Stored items
* * * * * * * * *

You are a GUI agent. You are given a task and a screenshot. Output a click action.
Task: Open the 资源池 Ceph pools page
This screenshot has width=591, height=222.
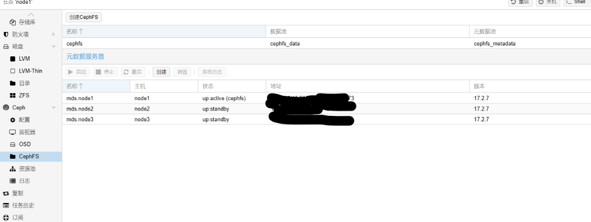(x=26, y=168)
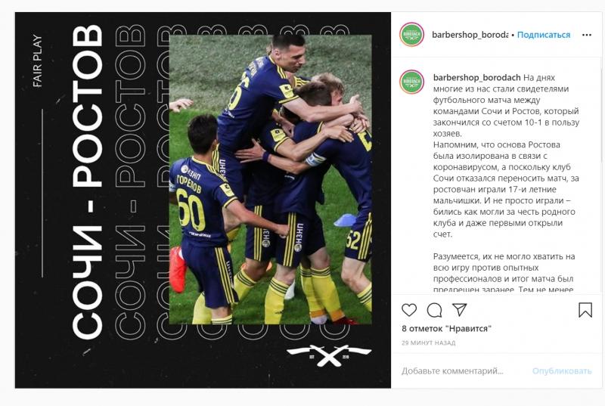
Task: Click barbershop_borodach avatar in header
Action: coord(411,34)
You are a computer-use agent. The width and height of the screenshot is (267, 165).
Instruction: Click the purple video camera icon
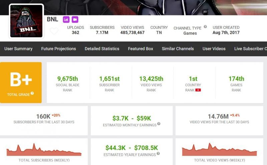(x=75, y=19)
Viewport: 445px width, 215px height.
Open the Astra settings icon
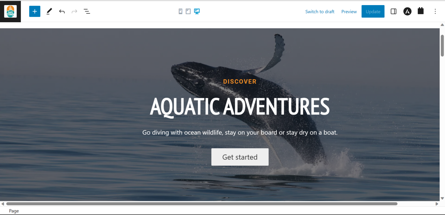point(407,12)
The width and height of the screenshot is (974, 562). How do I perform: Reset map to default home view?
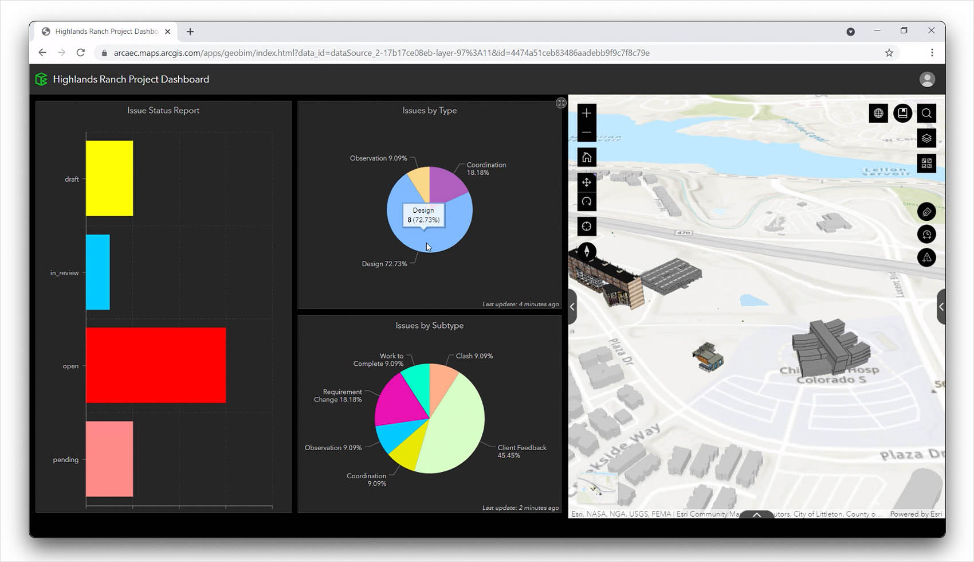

* * * * * * * * *

- **REQUIRED WORK**:
Print every entry above again, exactly as written. Leave the images out.

- **ANSWER**:
You are a GUI agent. You are given a task and a screenshot. Output a click action.
Task: Open the 资源池 Ceph pools page
This screenshot has width=591, height=222.
(x=26, y=168)
Task: Click barbershop_borodach avatar in header
Action: coord(411,34)
You are a computer-use agent. The width and height of the screenshot is (267, 165).
Instruction: Click the purple video camera icon
(x=75, y=19)
Viewport: 445px width, 215px height.
Open the Astra settings icon
point(407,12)
The width and height of the screenshot is (974, 562). How do I perform: Reset map to default home view?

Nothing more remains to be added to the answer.